Would you reproduce exactly, and only, the lines starting at the one with "This screenshot has" and ending at the last line of the data, with both included? Leave the pictures out.

─── Data to examine

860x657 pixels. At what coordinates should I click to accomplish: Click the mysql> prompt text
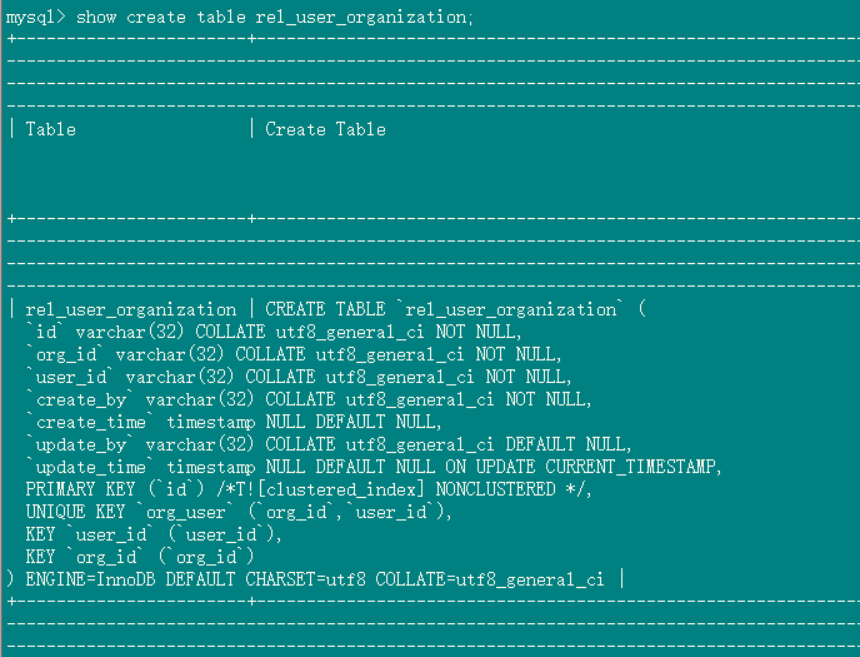[x=36, y=17]
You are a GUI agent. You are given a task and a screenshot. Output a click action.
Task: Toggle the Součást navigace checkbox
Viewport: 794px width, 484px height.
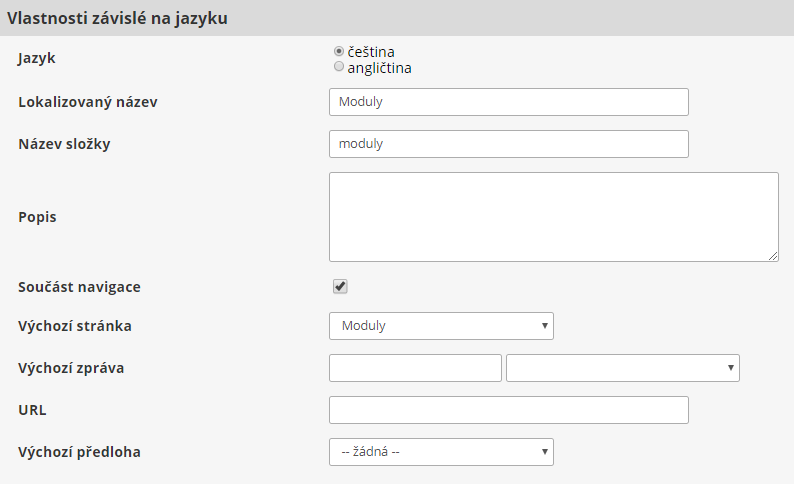click(x=340, y=287)
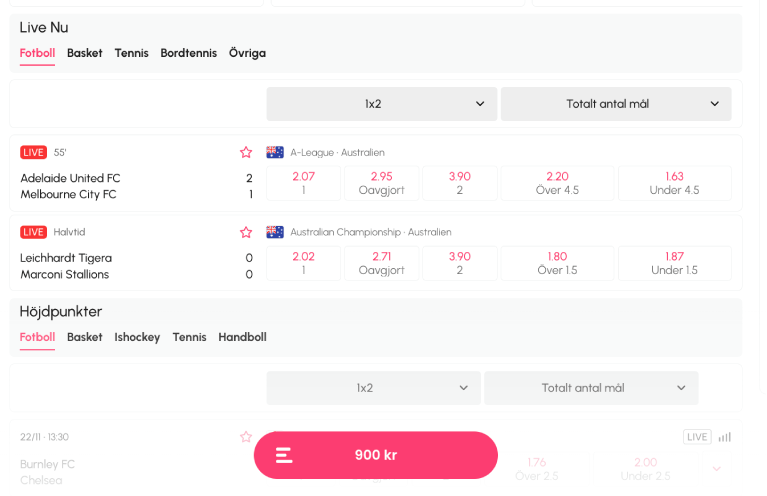Open the bet slip menu icon
767x496 pixels.
click(284, 455)
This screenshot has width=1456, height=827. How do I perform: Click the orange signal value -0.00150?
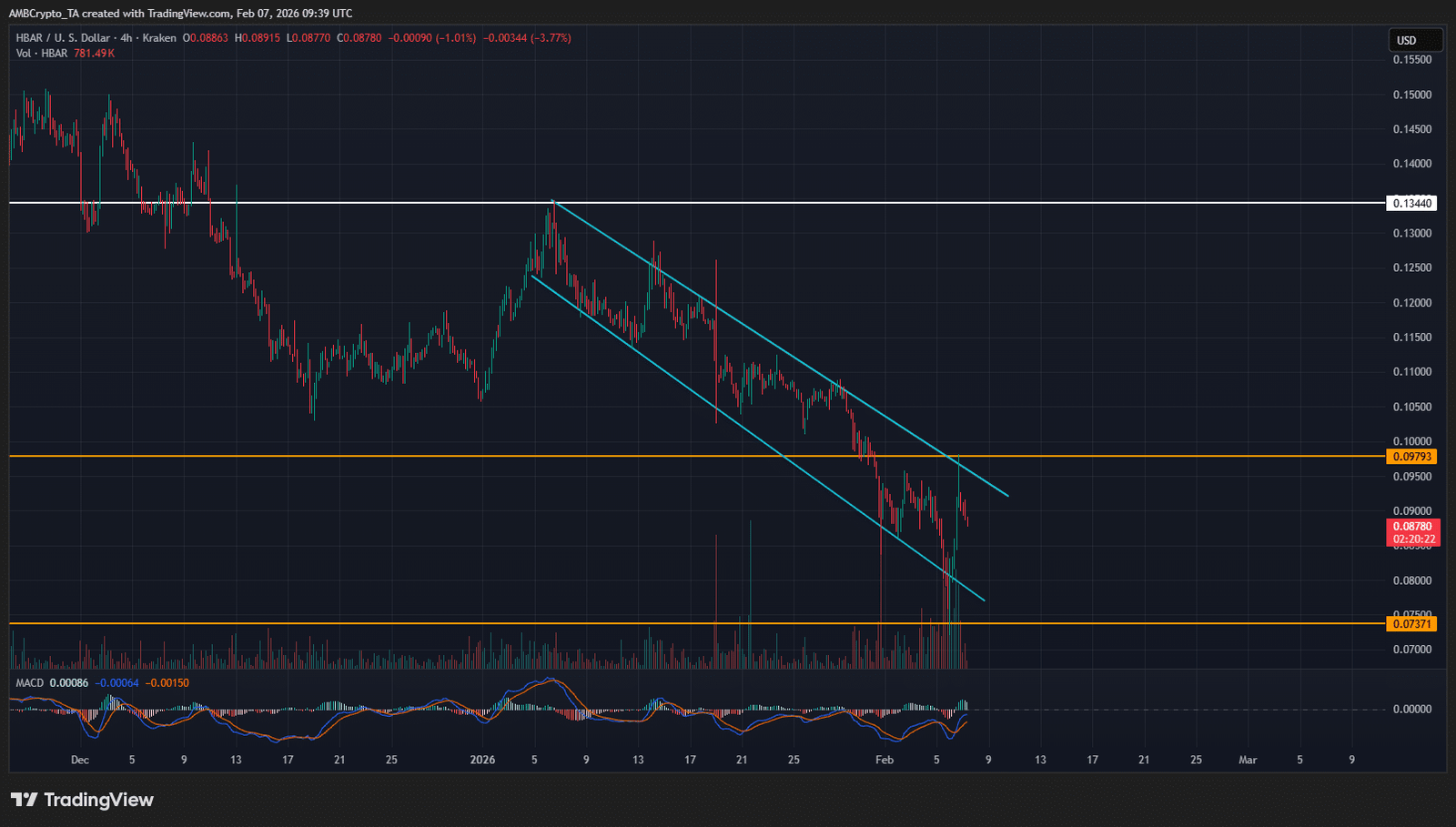click(167, 682)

──────

Task response
This screenshot has width=1456, height=827. How do I perform: Click the orange signal value -0.00150?
click(167, 682)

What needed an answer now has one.